Now that I’ve seen people shouted down, I’m certainly not speaking up.
“There is one true religion. . . . “ It is a phrase I heard a hundred times if I’ve heard it once at the Parliament of the World’s Religions. Now if that phrase were followed by “It is Islam” or “It is Christianity” or “It is Buddhism” or “It is Hinduism” then saying it here among the pluralists would be greeted with the utmost derision. You would get booed out of the room.
And yet if you make this announcement on behalf of spirituality and tolerance, social justice and self-realization, gender equality and care of creation, pluralism itself or some other “progressive” ideal you’ll get a standing ovation. As have several speakers here who made just those assertions, from Tariq Ramadan (“the only true religion is spirituality undivided from social engagement”) to Al Gore and his pluralist reading of the Bible.
And that is a problem. Because this kind of assertion: “The true religion is _______________” is intellectually untenable, sociologically bogus, and ultimately destructive of real inter-religious dialogue. It is a statement based on the arrogant assumption that one person, or even a whole Parliament of World’s Religions can know the truth about something like religion.
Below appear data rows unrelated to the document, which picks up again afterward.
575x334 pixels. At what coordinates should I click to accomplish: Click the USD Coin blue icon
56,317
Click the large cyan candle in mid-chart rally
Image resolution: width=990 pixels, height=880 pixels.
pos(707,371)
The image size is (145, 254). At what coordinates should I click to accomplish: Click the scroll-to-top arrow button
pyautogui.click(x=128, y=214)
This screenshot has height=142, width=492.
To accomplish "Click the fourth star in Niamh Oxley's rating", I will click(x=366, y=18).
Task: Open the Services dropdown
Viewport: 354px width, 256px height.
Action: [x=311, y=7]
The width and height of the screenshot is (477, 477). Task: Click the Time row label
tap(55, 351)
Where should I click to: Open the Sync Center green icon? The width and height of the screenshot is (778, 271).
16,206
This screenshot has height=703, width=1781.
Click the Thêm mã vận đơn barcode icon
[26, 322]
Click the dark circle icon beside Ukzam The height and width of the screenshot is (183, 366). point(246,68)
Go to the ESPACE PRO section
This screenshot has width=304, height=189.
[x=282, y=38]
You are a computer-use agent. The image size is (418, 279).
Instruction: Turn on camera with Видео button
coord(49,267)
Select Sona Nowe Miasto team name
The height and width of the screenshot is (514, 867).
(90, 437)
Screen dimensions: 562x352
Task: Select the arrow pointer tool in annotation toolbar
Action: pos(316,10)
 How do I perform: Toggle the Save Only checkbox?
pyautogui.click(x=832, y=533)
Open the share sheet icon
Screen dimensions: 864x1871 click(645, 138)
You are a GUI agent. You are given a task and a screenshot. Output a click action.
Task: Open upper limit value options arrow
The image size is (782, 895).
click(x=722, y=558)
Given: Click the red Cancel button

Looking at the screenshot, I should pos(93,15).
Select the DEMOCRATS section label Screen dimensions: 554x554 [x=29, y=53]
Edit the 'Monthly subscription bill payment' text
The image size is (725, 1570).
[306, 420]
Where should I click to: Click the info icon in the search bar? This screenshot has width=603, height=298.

And can know that truth without seriously consulting any significant portion of interested parties among human persons.
If it presumes to speak on behalf of God then it is arrogance shading over into insanity.
I do understand the motivational value of the assertion. It both creates a sense of commonality among people of many different religions, and it rallies them in support of values that very few of us would either dismiss or contest. It is activist propaganda rather than a theological claim.
Yet even so, any one of these ideals or combination of them in the context of the claim to be the true religion is highly exclusionary. Because there are religious people who believe in tolerance, but not self-realization. There are religions that cultivate one form of spirituality but not another – and there are those that reject the term altogether. There are religions in which social justice demands inequality in at least some realms. And of course there are real religions and religious people who cannot get on board with religious pluralism at all.
Even if you say there is no true religion you will have excluded those who think that there is.
And exclusion is the key word here. Because the claims at the Parliament that “the one true religion is. . . .” do exclude. As formulated in the plenary sessions at the parliament they exclude conservative Christians, many forms of Jewish Zionist, conservative Muslims, traditional Hindus, Buddhist Nationalists, and indeed all religious people who aren’t on board with the social action agenda of the Parliament organizers.
These excluded religious people become the pariahs whose presence beyond the boundaries of our one true religion solidify our identity. Having “othered” them, to use the common term, we progressive pluralists know better who we are.
But that just covers up the dirty, and largely hidden secret of the true religion fest of the Parliament: among those here proclaiming the true religion there are many whose claims to truth are mutually exclusive. Half a dozen, for example, are built around the idea that a particular individual is the last true prophet of God and that this “Final” religion of their particular prophet alone comprehends all religious truth.
And many of the religions here are as far from accepting the gender equality so frequently asserted as being part of the “one true religion” as earth is from the sun.
There are religions for whom the the highest religious ideal is a state of contemplation infinitely removed from the kind of vigorous social action that is promoted as the “one true religion.” And there are others for whom the heart of religion is a ritual, such as the mass, while social action is an adjunct. There are many here who believe that social activism is the heart of the one true religion, and others who leave off praying and the cloister only to come here and promote a life devoted to prayer.
We at the Parliament of the World’s Religion have achieved a kind of unity – but it has been purchased at the expense of individual integrity, or at least forcing those who aren’t on board with some aspect of true religion keeping quiet. Because now that I’ve seen people shouted down I’m certainly not speaking up. Now that I’ve seen the ovation for statements I find questionable, or overly-simplistic I’m not going to question, or complicate. Who wants to fight the collective voice of 10,000 parliamentarians applauding, or even a couple of dozen?
And of course those unwilling to play the role of pariah are not here. Which I would guess is more than half the religious world.